It’s fairly straightforward to use the Modern Device Wind Sensors with either a Mini Pearl Logger or a Nano Data Logger. I had great success with the Rev. P sensor.
- The wind sensors have two data pins which must be connected to analog pins on the Arduino--very easy to hook up.
- A sketch can read the analog output and use a calibration equation to convert the voltage to miles per hour.
For the Rev. P sensor these two lines are all you need:
int windADunits = analogRead(OutPin);
float windMPH = pow((((float)windADunits - 264.0) / 85.6814), 3.36814);
Powering the Rev. P wind sensor is a little unusual. It requires 8 to 12 volts (not sure of the range). So the typical batteries I use for data loggers (3 or 4 AA or AAA) will not work. I powered the Arduino with a 9 volt battery and powered the wind sensor directly from the battery (or from the power input pin on the Arduino). Both the Arduino Nano and Pro Mini can be powered with 9 volts (they have voltage regulators).
- Both the Nano Data Logger and the Pro Mini Logger can read the wind sensor, real-time clock, and other sensors (temp, humidity, barometric pressure) and save the data to microSD card. I saved the data every five seconds.
- The Nano Data Logger does not require soldering and should work great for a three-hour kite flight powered by a 9 volt battery. I used an Arduino Nano, but I soldered together an SD module and RTC module (and BME280 sensor). Starting with a Nano Data Logger will reduce the soldering to the two minutes needed to add a header to the Rev. P.
- The Nano Data Logger has a USB port, so no UART adapter cable is needed.
A Mini Pearl Snap Logger will require a little extra soldering to get power from a 9 volt battery and also power the Rev. P. It will also be a bit more work to build compared to plugging the Nano into the Nano data logging shield.
I found the wind speed data from the Rev. P to be a little noisy, so my next attempts will probably incorporate some averaging. I will read the wind sensor output maybe 20 times in 5 seconds and take the average.
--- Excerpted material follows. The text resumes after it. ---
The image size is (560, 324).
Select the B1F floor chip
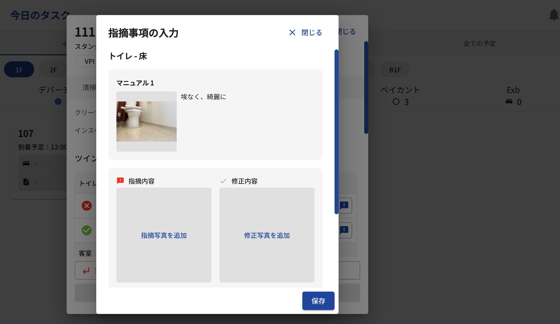pos(395,70)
- I found that the Rev. P wind sensor reported lower wind speeds that the Kestrel anemometer. When I moved the Rev. P wind sensor so the KAP rig offered less obstruction to the wind, the wind speed data was less different from the Kestrel data. So next time I will move the wind sensor so it is even less obstructed by the KAP rig. This means it will be sticking out and be vulnerable to being broken. This is the trickiest part of this mission: mount the Rev. P wind sensor on a stick so it is out in the clean wind but develop a protocol to prevent it from getting broken.
- You should ask the AS220 folks how the Rev. P sensor should be oriented toward the wind.
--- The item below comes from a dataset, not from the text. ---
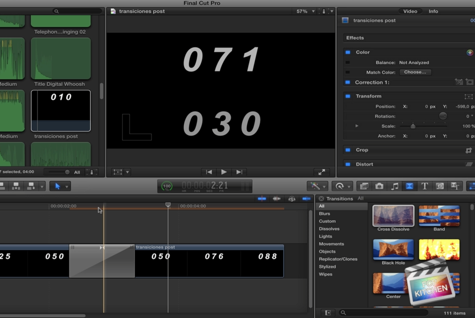The width and height of the screenshot is (475, 318).
Task: Open the Music and Sound browser
Action: point(395,186)
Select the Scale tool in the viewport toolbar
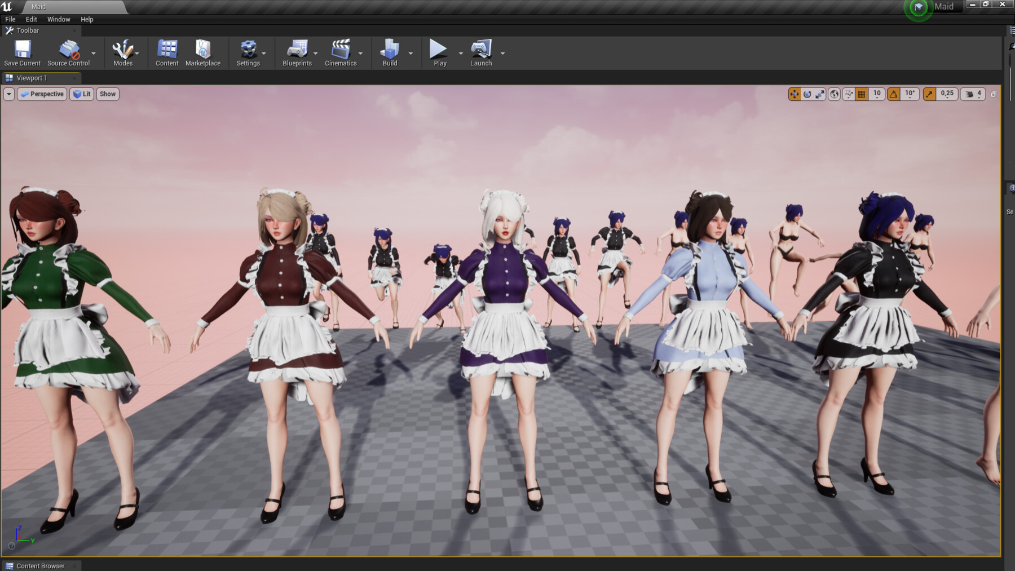1015x571 pixels. pyautogui.click(x=819, y=94)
The first two times I tried the Rev. P wind sensor, I also tried the Rev. C sensor. The Rev. C sensor did not work as well as the Rev. P, so I focused on the Rev. P afterwards. Although I never got the Rev. C sensor to work well, that was probably user error. There are some good reasons to consider the Rev. C sensor, especially for student projects.
- The Rev. C wind sensor is cheaper ($17 vs $24).
- The Rev. C sensor is less vulnerable to breakage.
- The Rev. C sensor can be powered with three or four AA or AAA batteries instead of requiring a 9v battery (in fact, the specs say the Rev. P needs 10-12 volts, which is downright inconvenient).
Another consideration for student projects is to include other sensors in the payload. A record of wind speed for a kite flight becomes more interesting and educational if there are simultaneous records of other variables. A BME280 sensor provides very good information about air temperature, humidity, and barometric pressure. Barometric pressure is an excellent proxy for altitude, and temperature and humidity vary with altitude in predictable ways because science.